Wpis z mikrobloga

Czy do montażu kołków typu molly muszą być używane te kleszcze zaciskowe? Czy może kołek wystarczająco rozejdzie się przy samym wkręcaniu w niego śruby?
Montuje je na płycie wiórowej/osb, ale niestety nie mam możliwości zajrzenia jak wyglądają po drugiej strony płyty.
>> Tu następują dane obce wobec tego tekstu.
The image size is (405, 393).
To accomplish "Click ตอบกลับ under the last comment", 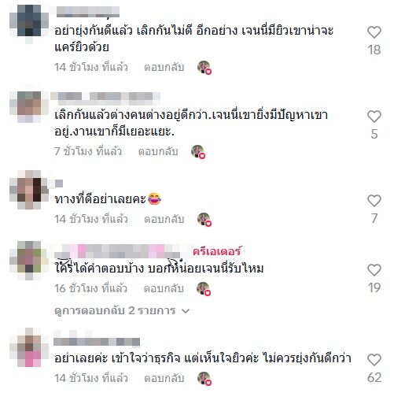I will [164, 379].
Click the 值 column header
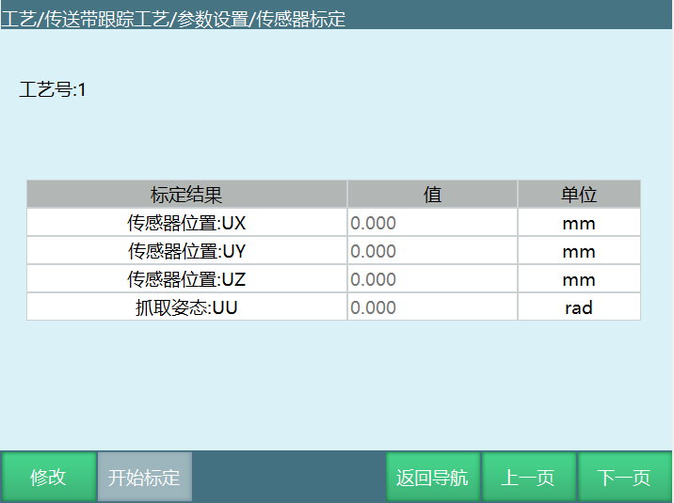The width and height of the screenshot is (674, 503). click(432, 195)
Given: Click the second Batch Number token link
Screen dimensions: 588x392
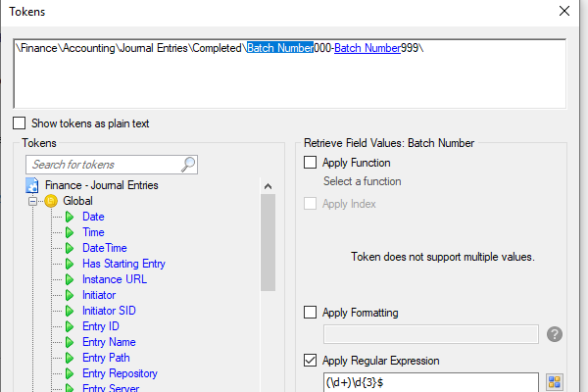Looking at the screenshot, I should (x=368, y=48).
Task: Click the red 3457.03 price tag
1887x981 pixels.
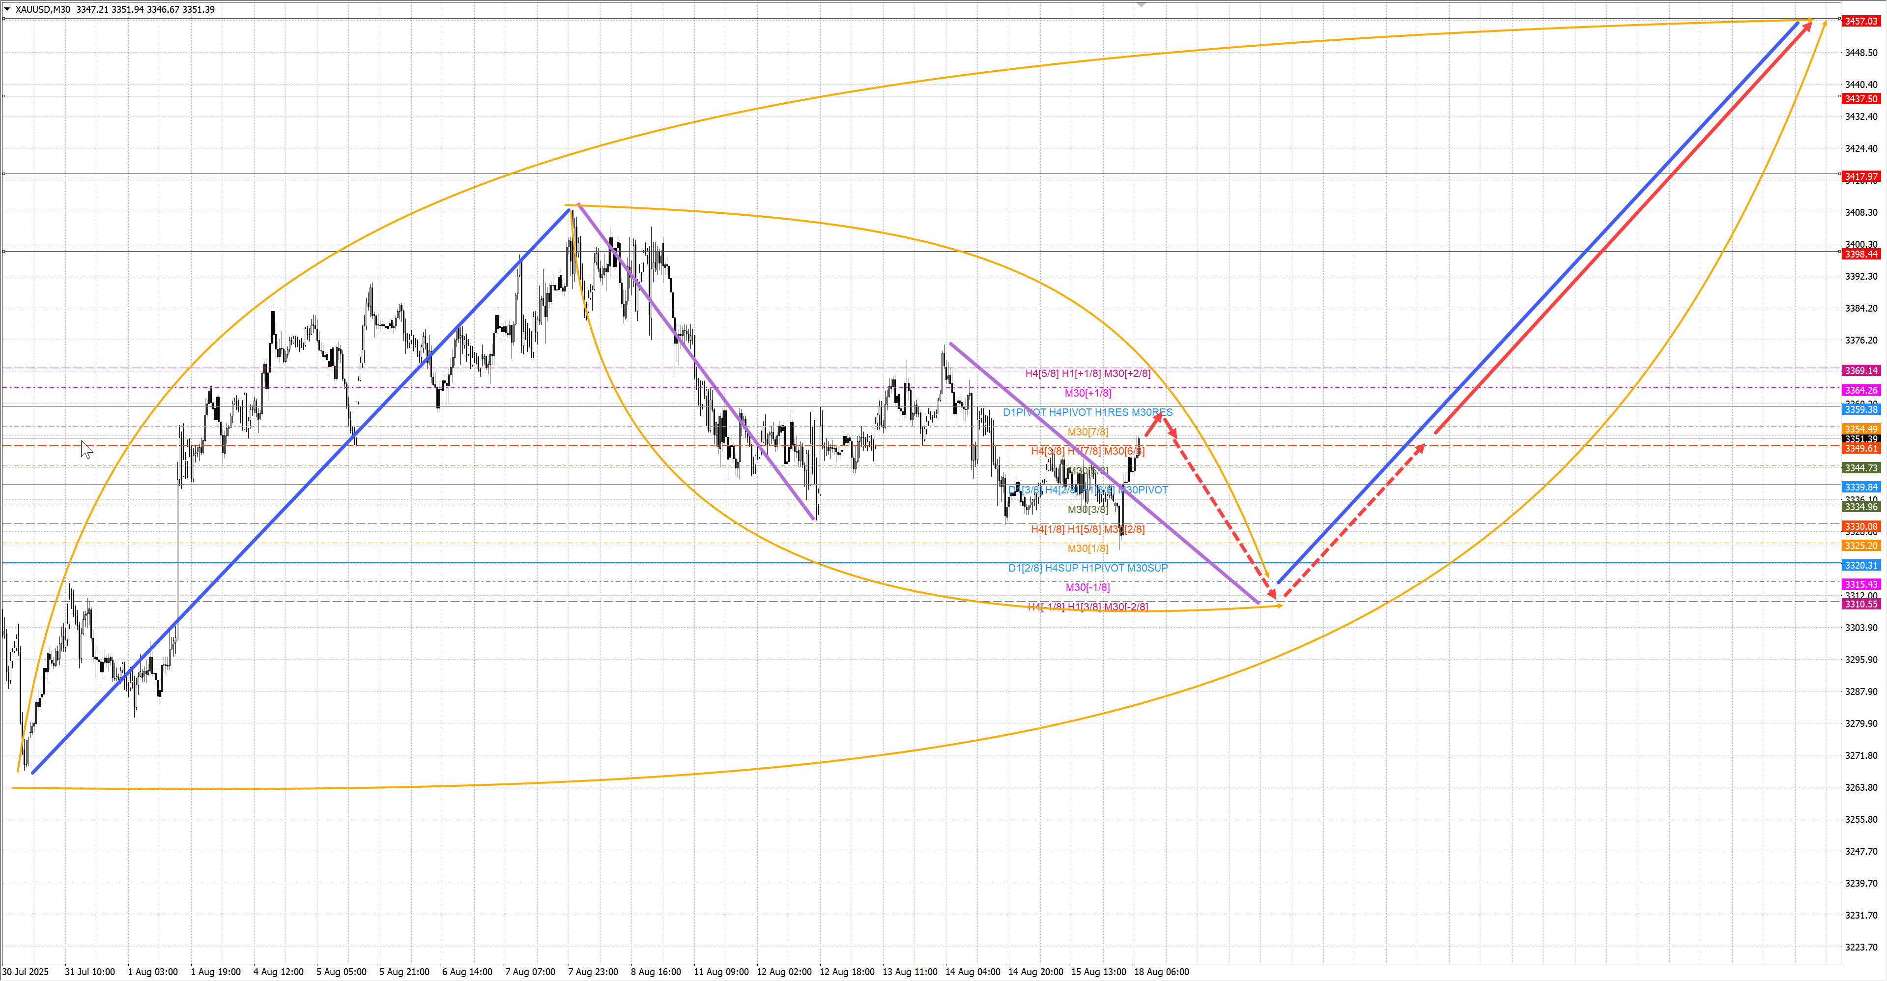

4 kołki, obciążenie docelowe ok 16 kg.

#remontujzwykopem #majsterkowanie #remont
  • 10
  • Odpowiedz
@Fedain: @pablo397: @brohu: Ile ludzi tyle opinii :)
Pierwszy raz mam z nimi do czynienia i zauważyłem, że śruba wkręca się do końca kołka, a potem się obraca. Na logikę to by znaczyło, że doszło do konca gwinta i już dalej się kołek nie zaciśnie. Dobrze myślę?
  • Odpowiedz
@mr_arrchi: Nie ujdzie bez kleszczy "bo ponieważ" sama śruba może labo i nie może zgnieść metalowego dybla w kótrym jest osadzona. Kleszcze niejako rozpoczynają proces.
  • Odpowiedz
@mr_arrchi: nawet nie wiedzialem, ze do nich sa jakies kleszcze :D zawsze delikatnie skrecalem przed wsadzeniem, zeby skrzydelka byly skierowane na zewnatrz. Pozniej dokrecalem na maxa, zeby zlapaly i tyle :D nascie/dziesiat ich zalozylem i wszystko dalej trzyma
  • Odpowiedz
że śruba wkręca się do końca kołka, a potem się obraca. Na logikę to by znaczyło, że doszło do konca gwinta i już dalej się kołek nie zaciśnie.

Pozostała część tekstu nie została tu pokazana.